Start of PROVIDED MATERIAL

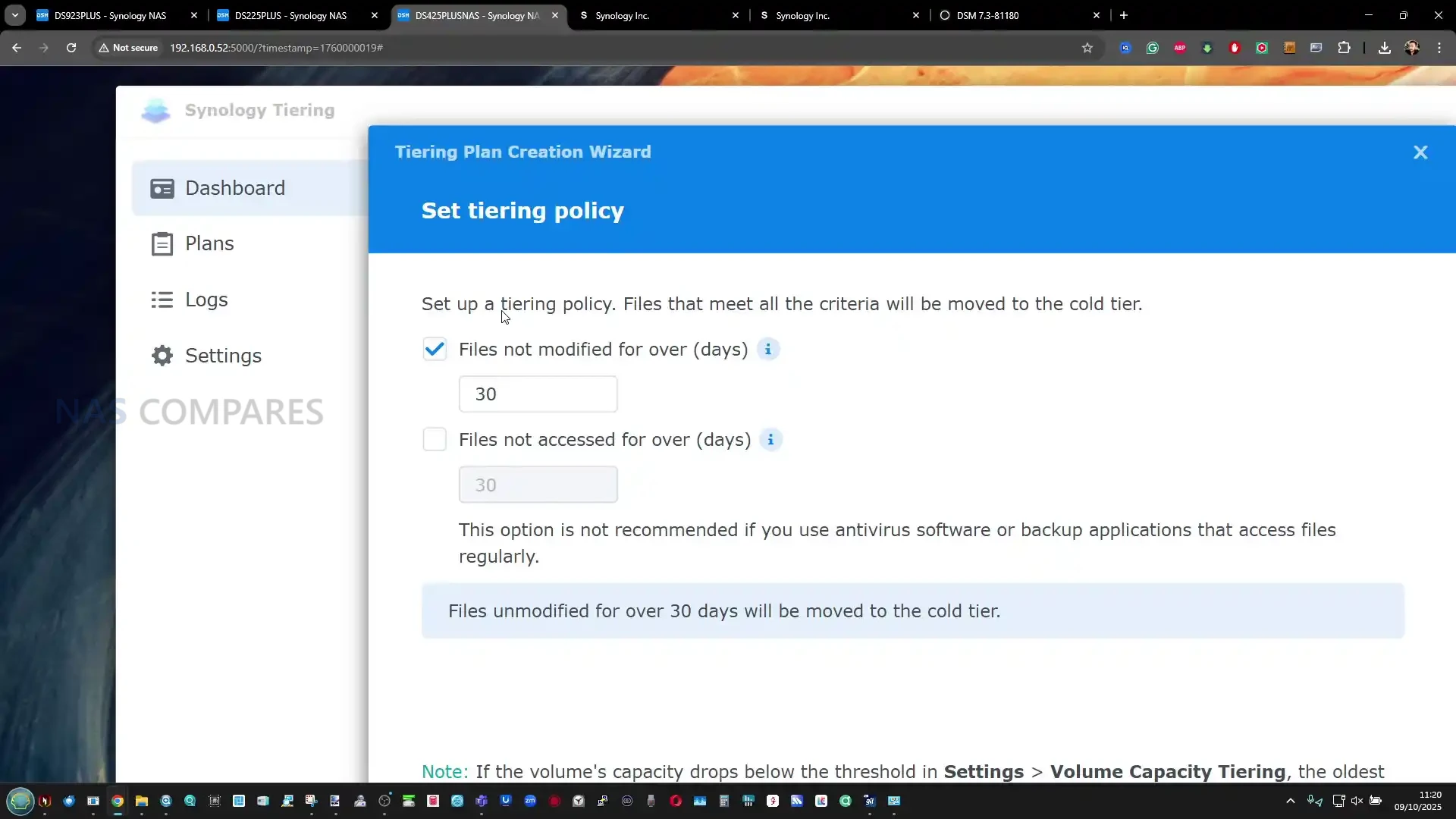Image resolution: width=1456 pixels, height=819 pixels.
Task: Reload the page
Action: [71, 48]
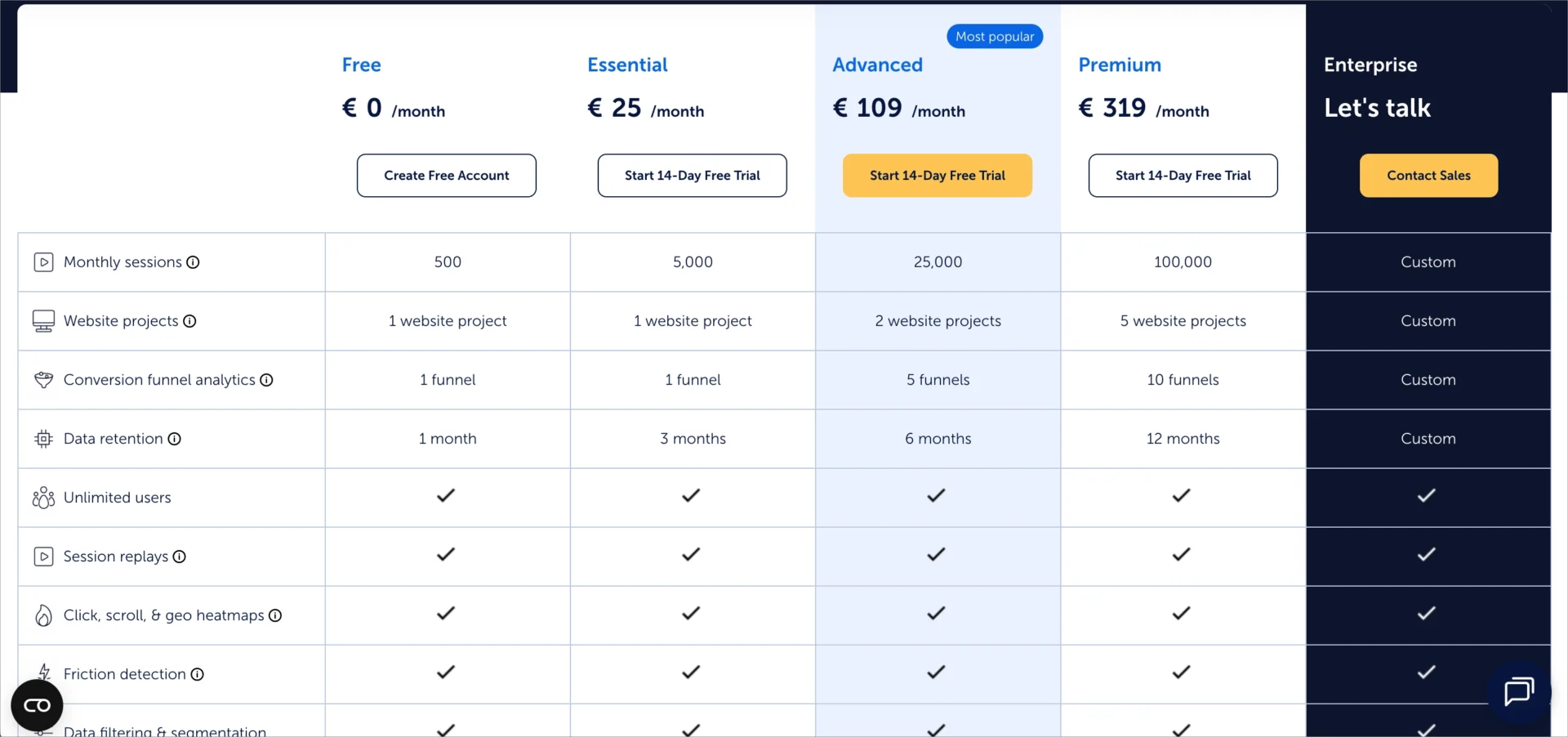This screenshot has height=737, width=1568.
Task: Click the Monthly sessions play icon
Action: 42,261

End of PROVIDED MATERIAL

_TO BE DONE_
Give back every line of the records above word for word, leaving out the pictures.

_RESULT_
Image resolution: width=1456 pixels, height=819 pixels.
Task: Reload the page
Action: [71, 48]
This screenshot has height=737, width=1568.
Task: Click the Monthly sessions play icon
Action: 42,261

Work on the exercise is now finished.